Halk dili ile “Jetonları köşeliymiş”.
Avrupa Birliğinin bir ordusu yok.
AB üyesi ülkelerin kendilerine ait orduları var ama yüzyıllar öncesinde Kudüs’ü almak veya Osmanlı Devletine saldırmak için oluşturdukları Haçlı Orduları benzeri ortak bir orduları yok.
NATO ile işbirliği yapmak istiyorlar ama Kıbrıs Rum tarafının olumsuz tutumu nedeni ile bu işbirliği bir türlü gerçekleşemiyor.
NATO ile AB arasında kurulması istenen işbirliğinin başlatılabilmesinin önündeki tek engel Kıbrıs.
Bu nedenle de konu bu günlerde Avrupa Parlamentosuna tartışılıyor.
Avrupa Parlamentosu’nun, Ortak Savunma ve Dış Politika konusunda hazırladığı “uzlaştırıcı rapor taslağında”, AB ile NATO arasında daha yakın bir işbirliğinin oluşması için Kıbrıs sorununun çözülmesi gerektiği yer alıyor.
AP Dışişleri Komitesi, yaptığı çalışma sonrasında Kıbrıs sorununun çözülmesi için Avrupa Birliği’nin nüfuzunu kullanması çağrısında bulunma kararı alarak, özellikle bir silahlı çatışma krizinde NATO ile AB’nin tam bir işbirliği yapabilmesi için Türkiye’nin “Avrupa Savunma Örgütü”ne gözlemci statüsünde katılması düşüncesinde.
Türkiye’nin “Avrupa Savunma Örgütü”ne katılımına engel çıkaran, her konuda olduğu gibi Kıbrıs Rum Yönetimi.
Benzeri sorunlar AB-Türkiye müzakerelerinde ve Sivil Havacılıkta da yaşanmakta.
Türkiye ile Kıbrıs Cumhuriyeti hava trafik kontrol kuleleri arasındaki iletişim eksikliği ve Kıbrıs Rum tarafının Ercan Havaalanın yok farz etmesi Doğu Akdeniz bölgesinde hava trafiğini ciddi anlamda tehlikeye sokuyor.
AB buna bir çözüm arıyor ama her seferinde de Kıbrıs Rum Yönetiminin olumsuz direnci ve engellemeleri ile karşılaşıyor.
Bu konudan iyice rahatsız olan Belçika ve İngiltere yeni bir hazırlığa başladı.
Brüksel ile Londra, “Ercan Havalimanı’nın düzeyinin yükseltilmesi ve Lefkoşa ile Ankara hava dolaşım kontrol kuleleri arasındaki herhangi bir operasyonel çözüme dahil edilmesi çalışmasını bir müddettir kapalı kapılar ardında yürütüyorlar.
Gelecek hafta 19 Nisan Salı günü Türkiye’yle yapılacak olan Katılım Konseyi çalışmalarında, AB “Ortak Tutum” belgesi nihai metni içinde “operasyonel çözümün yer alması için her iki ülke yoğun bir çaba harcıyor.
Gerçekte bütün uğraşılar Türkiye’yi kaybetmemek yönünde.
AB-Türkiye katılım müzakereleri “üç buçuk” Ekim 2004 tarihinden beri sürdürülmekte.
O yıllarda AB’ye girmek için kapının önünde ısrarla bekletilen ve içeri girmemesi için başta Kıbrıs Rum Yönetimi olmak üzere Fransa, Avusturya, Danimarka ve Almanya tarafından önüne olmadık engeller konan Türkiye, şimdi farklı konum ve düşünceler içinde.
Türkiye son dönemde gerek politik, gerekse de ekonomik olarak çok güçlü ve AB müzakerelerini Ekim 2014’e kadar da dondurmak düşüncesinde.

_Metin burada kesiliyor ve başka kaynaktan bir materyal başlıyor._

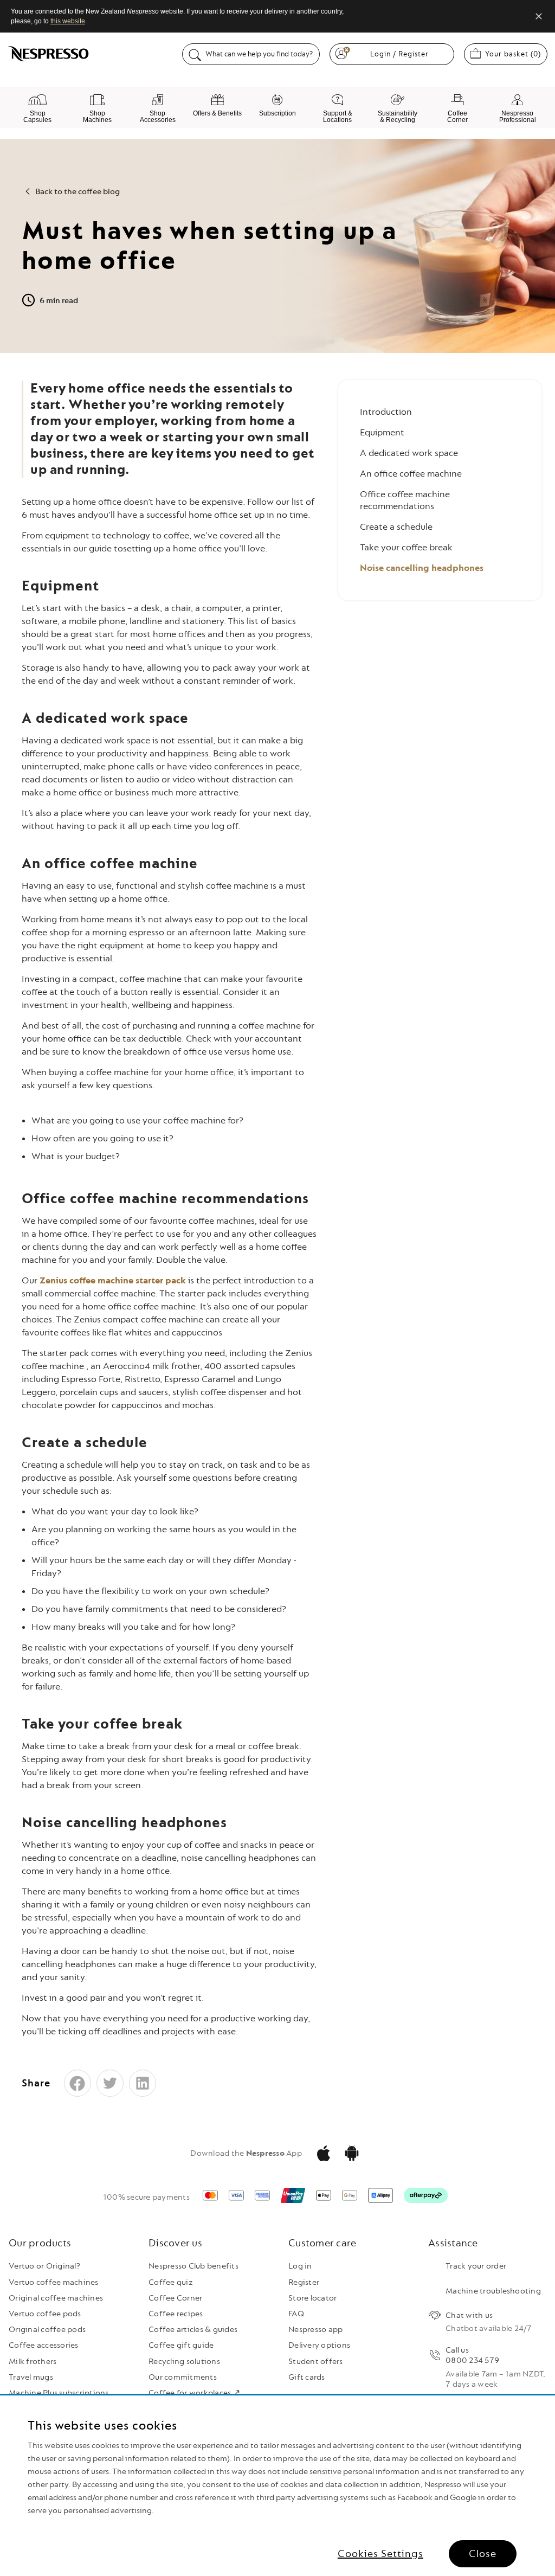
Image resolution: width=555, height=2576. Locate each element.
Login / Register (399, 54)
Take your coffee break (406, 547)
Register (303, 2282)
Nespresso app (315, 2329)
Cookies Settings (380, 2553)
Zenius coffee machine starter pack (113, 1280)
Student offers (315, 2361)
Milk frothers (32, 2361)
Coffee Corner (175, 2298)
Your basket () (516, 54)
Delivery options (319, 2345)
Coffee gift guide (181, 2345)
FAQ (296, 2314)
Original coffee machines (56, 2298)
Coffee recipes (176, 2314)
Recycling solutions (184, 2361)
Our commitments (183, 2377)
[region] (277, 2485)
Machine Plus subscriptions (59, 2393)
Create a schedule (396, 526)
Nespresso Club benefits (193, 2266)
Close (482, 2553)
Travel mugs (31, 2377)
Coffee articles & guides (193, 2329)
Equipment (382, 432)
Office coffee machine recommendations (405, 500)
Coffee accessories (44, 2345)
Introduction (386, 411)
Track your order (476, 2266)
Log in (300, 2266)
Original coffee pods (47, 2329)
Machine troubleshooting (493, 2291)
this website (67, 21)
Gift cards (306, 2377)
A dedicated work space (409, 453)
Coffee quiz (171, 2282)
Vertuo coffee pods (45, 2314)
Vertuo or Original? (44, 2266)
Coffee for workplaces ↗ (194, 2393)
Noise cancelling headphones (421, 568)
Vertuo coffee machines (54, 2282)
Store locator (312, 2298)
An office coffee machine (411, 473)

AB’nin Türkiye’ye çok gereksinimi var ve bu duyum bile daha şimdiden AB’yi bayağı telaşlandırdı.
1 Temmuz -31 Aralık 2012 tarihleri arasında Kıbrıs Rum Yönetimi Avrupa Birliği dönem başkanlığı yapacağı için, Türkiye katılım müzakerelerini sürdürmek niyetinde değil.

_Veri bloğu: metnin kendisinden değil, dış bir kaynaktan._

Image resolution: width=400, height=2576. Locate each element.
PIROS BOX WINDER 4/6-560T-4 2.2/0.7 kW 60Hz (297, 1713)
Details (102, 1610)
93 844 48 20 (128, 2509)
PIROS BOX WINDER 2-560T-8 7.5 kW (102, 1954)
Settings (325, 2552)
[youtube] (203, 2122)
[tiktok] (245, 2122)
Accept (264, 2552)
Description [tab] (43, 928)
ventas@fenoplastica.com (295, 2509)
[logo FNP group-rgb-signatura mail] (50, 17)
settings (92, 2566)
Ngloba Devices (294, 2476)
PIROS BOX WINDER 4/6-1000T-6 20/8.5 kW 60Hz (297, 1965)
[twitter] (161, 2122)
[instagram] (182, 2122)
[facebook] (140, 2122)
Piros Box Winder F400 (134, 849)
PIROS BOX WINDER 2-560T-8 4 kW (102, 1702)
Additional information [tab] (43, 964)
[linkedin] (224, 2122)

Ekim 2014 tarihinde de AB’nin yeni Anayasası olarak kabul edilen Lizbon Anlaşması yürürlüğe girdiği vakit, Kıbrıs Rum tarafının tek kişilik “Veto” hakkı da ortadan kalkacağından, Türkiye bu konuda çok kararlı ve rahat.
AB ise iflas eden üye ülkeleri nedeni parasal, ekonomik ve politik gücünü kaybetmek sürecine girdi.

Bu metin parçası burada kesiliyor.